START Data provided

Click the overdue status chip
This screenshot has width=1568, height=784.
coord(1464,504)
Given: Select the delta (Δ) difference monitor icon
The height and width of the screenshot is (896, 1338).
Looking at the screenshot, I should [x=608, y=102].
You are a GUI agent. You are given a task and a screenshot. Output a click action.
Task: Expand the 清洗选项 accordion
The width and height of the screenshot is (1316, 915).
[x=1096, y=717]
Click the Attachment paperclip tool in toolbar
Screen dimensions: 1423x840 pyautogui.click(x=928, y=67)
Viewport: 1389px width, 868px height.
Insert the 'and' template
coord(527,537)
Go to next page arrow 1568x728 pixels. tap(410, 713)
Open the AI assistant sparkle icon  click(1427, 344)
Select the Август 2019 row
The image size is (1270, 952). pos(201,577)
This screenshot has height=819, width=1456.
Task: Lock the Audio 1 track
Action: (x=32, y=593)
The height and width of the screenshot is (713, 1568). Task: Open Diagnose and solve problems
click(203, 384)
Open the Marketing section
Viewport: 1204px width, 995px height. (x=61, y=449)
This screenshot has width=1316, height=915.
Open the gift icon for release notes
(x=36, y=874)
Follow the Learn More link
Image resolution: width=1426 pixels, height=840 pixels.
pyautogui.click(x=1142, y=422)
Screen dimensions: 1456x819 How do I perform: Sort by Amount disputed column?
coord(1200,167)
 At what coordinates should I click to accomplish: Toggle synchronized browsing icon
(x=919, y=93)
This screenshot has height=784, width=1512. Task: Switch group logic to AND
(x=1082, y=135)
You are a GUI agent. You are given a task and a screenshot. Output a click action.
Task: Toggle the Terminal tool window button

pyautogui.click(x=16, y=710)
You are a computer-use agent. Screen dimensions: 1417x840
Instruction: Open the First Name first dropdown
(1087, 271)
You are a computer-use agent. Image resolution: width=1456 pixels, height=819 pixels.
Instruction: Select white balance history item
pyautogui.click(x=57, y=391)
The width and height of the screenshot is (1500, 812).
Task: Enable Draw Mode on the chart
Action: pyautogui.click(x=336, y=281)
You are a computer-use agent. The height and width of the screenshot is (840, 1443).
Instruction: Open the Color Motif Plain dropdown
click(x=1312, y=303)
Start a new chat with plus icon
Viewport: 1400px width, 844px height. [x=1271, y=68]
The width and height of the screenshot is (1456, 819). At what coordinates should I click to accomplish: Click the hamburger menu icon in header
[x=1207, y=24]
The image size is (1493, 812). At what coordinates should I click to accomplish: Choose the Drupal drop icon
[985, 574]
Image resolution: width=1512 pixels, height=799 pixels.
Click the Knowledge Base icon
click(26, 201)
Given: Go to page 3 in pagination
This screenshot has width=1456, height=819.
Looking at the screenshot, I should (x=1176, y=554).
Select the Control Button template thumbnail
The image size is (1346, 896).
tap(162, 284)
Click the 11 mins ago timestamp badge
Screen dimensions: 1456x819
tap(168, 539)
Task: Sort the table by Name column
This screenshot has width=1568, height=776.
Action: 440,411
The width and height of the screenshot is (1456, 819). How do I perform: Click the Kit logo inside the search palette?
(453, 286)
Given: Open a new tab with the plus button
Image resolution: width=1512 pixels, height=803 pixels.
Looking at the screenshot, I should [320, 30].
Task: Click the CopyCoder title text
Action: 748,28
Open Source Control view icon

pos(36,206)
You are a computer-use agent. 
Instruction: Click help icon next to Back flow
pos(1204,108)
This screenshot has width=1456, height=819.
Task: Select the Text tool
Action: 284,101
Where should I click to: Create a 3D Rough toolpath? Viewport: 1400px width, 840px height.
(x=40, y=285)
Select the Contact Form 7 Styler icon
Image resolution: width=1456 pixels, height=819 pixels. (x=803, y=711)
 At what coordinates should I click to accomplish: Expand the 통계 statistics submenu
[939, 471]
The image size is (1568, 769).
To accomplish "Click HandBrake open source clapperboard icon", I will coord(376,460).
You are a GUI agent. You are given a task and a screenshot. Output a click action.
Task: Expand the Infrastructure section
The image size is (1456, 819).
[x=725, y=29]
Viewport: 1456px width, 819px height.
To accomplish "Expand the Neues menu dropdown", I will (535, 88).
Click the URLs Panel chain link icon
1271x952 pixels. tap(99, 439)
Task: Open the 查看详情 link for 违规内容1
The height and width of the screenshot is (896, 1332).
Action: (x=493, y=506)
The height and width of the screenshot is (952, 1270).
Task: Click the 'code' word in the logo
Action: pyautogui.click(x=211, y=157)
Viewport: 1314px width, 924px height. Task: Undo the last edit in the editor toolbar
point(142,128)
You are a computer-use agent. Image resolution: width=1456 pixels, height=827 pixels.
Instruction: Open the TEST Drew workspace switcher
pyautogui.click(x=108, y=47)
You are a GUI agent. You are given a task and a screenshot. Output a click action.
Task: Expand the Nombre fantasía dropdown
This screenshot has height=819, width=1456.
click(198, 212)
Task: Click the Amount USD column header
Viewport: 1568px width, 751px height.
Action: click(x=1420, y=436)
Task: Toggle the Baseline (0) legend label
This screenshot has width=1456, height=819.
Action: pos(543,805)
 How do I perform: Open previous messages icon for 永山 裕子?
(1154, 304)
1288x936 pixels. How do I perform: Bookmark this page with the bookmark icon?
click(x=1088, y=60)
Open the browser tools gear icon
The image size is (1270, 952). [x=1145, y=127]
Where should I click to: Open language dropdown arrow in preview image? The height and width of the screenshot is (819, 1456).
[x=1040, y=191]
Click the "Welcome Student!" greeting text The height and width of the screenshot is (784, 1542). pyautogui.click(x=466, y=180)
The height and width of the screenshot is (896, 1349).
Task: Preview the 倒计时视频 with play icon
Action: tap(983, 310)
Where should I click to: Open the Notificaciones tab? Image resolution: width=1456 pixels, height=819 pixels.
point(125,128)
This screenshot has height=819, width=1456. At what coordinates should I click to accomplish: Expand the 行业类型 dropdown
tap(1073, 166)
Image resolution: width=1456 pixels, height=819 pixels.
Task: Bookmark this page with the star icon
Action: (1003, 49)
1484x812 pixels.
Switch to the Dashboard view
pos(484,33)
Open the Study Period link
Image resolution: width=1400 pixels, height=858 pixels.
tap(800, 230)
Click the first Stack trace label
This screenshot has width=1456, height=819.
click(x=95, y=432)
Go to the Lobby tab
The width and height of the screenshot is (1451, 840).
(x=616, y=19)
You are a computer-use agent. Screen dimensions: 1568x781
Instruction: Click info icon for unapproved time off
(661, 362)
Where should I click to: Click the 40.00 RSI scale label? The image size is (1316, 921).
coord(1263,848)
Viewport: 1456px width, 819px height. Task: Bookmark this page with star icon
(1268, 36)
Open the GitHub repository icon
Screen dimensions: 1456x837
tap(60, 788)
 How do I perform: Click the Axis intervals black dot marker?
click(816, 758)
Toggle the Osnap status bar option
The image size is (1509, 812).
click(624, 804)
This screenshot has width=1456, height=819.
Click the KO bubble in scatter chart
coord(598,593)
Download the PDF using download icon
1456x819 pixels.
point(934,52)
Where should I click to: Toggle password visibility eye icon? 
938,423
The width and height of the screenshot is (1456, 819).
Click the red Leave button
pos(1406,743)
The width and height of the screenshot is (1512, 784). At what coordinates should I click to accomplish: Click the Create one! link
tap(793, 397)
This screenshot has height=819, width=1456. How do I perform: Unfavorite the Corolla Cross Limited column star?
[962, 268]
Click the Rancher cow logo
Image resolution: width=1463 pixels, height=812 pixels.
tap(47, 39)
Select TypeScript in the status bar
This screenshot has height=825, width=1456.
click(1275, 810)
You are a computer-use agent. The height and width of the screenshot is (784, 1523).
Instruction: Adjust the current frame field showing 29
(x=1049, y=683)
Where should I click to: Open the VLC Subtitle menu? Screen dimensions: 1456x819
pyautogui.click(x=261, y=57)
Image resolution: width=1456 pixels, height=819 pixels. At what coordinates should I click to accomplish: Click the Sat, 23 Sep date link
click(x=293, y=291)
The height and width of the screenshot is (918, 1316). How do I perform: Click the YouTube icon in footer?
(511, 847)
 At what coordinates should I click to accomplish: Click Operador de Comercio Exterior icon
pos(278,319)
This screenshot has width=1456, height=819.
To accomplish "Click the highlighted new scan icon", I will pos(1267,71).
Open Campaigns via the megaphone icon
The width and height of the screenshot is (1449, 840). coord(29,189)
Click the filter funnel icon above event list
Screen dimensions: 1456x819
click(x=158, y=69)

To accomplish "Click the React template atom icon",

END Data provided

**What to produce:**
Report the tally of lines in the material holding "will", and add nothing to it.

**Solved exercise:**
3